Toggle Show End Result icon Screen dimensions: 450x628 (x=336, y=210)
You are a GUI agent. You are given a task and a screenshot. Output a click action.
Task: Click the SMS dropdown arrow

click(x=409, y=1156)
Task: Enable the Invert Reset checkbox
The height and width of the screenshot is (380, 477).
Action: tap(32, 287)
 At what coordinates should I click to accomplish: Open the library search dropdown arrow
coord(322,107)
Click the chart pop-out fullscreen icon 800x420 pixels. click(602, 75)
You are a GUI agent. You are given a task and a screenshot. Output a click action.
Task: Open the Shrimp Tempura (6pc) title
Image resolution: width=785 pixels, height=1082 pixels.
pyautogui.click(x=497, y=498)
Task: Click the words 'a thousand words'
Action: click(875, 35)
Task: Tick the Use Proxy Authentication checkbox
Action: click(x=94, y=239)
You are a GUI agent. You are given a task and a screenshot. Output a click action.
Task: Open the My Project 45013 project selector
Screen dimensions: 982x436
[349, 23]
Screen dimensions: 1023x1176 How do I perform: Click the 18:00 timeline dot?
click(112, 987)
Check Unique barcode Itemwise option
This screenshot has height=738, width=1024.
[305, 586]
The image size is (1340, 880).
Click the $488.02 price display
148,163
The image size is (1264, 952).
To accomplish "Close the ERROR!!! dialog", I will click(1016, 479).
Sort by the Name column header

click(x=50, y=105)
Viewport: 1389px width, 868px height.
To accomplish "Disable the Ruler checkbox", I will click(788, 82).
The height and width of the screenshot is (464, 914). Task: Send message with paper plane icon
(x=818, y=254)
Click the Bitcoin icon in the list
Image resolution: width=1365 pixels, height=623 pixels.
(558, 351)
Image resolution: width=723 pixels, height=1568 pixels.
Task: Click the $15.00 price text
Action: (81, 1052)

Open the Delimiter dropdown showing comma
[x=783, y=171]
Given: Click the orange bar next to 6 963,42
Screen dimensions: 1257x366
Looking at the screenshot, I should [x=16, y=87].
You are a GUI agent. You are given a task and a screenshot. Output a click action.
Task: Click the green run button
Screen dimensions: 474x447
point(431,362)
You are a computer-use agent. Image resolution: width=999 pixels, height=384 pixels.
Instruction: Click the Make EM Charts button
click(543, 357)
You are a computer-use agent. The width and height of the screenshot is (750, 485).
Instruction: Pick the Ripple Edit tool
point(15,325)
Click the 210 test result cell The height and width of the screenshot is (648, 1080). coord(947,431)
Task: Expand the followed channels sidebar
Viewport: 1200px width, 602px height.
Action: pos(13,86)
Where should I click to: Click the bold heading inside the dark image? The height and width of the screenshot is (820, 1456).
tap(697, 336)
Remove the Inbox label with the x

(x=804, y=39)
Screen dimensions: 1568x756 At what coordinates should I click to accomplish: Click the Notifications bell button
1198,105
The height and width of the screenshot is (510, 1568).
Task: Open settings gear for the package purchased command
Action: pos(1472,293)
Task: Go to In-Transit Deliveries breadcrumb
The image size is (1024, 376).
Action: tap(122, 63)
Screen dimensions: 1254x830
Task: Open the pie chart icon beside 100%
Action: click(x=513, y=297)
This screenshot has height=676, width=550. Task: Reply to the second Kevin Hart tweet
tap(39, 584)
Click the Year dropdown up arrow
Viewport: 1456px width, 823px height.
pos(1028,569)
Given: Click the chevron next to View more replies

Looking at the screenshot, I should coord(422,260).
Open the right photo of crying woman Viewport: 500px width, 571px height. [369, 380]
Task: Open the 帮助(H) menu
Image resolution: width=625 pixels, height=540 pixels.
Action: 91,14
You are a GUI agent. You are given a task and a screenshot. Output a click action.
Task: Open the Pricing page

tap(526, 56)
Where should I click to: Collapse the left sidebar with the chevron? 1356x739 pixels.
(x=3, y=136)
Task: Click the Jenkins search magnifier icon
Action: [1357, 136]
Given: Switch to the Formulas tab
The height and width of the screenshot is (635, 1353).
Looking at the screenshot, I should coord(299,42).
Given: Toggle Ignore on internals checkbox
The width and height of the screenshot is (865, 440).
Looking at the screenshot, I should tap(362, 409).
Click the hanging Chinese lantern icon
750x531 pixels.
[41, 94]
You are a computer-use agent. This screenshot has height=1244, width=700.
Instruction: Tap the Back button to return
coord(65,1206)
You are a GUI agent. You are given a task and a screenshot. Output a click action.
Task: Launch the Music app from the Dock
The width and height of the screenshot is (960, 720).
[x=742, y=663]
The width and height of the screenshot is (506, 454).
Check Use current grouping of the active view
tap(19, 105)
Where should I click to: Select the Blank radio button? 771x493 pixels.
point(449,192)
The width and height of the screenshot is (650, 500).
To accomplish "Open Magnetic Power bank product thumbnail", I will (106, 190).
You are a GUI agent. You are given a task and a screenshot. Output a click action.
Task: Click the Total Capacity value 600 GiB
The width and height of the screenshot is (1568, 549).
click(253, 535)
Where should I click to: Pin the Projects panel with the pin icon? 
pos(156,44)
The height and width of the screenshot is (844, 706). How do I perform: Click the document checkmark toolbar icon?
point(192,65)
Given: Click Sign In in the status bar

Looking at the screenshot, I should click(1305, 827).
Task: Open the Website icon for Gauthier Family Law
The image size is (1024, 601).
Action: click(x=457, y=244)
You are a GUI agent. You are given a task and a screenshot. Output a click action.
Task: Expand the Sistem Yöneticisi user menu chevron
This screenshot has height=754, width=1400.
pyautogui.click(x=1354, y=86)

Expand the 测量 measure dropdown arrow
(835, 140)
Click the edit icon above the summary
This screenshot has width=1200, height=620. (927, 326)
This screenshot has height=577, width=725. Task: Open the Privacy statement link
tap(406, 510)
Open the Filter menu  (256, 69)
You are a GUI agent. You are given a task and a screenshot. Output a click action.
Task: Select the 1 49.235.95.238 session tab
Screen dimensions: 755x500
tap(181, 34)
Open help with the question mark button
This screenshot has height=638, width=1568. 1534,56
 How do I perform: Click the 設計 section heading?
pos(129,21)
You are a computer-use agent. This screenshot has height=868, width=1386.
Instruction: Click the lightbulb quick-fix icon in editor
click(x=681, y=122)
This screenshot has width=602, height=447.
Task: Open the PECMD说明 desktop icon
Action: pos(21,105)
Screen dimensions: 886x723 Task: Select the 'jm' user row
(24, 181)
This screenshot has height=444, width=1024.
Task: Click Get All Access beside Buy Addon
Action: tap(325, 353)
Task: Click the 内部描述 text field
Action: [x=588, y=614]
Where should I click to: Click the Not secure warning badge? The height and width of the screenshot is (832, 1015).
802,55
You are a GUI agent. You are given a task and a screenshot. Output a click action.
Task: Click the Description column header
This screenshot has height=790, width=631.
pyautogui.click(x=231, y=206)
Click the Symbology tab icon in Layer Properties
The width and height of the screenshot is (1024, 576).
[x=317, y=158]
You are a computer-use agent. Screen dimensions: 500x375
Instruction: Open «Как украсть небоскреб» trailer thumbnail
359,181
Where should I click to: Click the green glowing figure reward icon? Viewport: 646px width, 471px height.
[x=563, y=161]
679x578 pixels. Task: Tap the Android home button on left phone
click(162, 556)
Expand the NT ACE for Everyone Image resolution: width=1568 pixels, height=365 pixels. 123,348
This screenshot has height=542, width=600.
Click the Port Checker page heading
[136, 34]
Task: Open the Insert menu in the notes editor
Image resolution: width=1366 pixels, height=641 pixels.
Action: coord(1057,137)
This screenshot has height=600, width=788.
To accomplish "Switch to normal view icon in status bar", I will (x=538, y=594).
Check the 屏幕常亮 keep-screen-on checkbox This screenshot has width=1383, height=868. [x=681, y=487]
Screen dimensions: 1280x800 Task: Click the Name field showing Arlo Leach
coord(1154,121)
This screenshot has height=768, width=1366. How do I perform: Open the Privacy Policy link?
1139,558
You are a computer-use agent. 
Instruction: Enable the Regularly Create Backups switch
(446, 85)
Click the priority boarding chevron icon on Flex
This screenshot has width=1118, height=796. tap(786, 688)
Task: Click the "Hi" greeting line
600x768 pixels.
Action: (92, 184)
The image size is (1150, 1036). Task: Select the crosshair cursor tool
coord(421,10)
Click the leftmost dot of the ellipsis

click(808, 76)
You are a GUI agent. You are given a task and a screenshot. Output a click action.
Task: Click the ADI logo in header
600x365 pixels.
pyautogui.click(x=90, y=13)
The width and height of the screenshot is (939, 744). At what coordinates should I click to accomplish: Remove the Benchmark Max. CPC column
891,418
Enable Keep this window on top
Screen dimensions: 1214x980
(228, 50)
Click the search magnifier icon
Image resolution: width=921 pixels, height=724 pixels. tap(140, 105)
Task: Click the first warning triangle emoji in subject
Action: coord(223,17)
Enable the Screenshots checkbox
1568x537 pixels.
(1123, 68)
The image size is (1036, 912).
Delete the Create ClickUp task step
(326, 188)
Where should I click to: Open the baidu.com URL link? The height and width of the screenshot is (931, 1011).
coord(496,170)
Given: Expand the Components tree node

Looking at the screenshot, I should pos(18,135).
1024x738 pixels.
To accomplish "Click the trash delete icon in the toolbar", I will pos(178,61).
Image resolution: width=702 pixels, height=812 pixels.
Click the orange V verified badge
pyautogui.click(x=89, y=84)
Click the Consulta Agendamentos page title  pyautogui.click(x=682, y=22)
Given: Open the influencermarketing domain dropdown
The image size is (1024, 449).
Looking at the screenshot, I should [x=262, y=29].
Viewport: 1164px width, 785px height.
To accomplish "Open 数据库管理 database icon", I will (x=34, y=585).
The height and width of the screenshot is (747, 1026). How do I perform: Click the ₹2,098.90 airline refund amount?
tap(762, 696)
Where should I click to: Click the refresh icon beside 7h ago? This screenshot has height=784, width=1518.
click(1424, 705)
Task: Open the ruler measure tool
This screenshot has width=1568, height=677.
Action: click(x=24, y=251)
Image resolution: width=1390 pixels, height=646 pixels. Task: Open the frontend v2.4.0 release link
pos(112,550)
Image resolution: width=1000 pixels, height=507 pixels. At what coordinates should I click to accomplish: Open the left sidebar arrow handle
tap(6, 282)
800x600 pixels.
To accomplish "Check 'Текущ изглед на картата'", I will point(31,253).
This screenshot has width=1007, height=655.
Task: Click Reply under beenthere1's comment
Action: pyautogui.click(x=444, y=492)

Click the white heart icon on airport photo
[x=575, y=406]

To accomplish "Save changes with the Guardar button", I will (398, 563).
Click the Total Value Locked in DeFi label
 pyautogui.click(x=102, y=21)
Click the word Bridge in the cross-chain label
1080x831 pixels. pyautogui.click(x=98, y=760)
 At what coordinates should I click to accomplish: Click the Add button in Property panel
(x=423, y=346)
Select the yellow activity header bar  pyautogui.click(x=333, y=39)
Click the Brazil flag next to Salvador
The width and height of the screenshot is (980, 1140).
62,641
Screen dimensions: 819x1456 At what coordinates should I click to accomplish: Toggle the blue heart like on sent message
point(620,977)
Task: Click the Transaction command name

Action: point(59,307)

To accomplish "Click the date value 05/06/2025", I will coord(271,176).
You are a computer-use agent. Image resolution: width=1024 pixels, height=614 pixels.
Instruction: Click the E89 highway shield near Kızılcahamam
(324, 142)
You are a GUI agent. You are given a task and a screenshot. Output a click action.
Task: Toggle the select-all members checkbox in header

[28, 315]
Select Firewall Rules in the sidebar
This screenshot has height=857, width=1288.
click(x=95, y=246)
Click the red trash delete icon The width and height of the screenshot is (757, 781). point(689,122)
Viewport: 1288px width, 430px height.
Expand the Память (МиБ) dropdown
■ ■ ■ ■ ■ ■ ■
**EXERCISE BRIEF:**
Please return the lines above exactly, from the first one down to the line with "Task: Enable the Invert Reset checkbox", and stop after that line.

**ANSWER BELOW:**
Toggle Show End Result icon Screen dimensions: 450x628 (x=336, y=210)
You are a GUI agent. You are given a task and a screenshot. Output a click action.
Task: Click the SMS dropdown arrow

click(x=409, y=1156)
Task: Enable the Invert Reset checkbox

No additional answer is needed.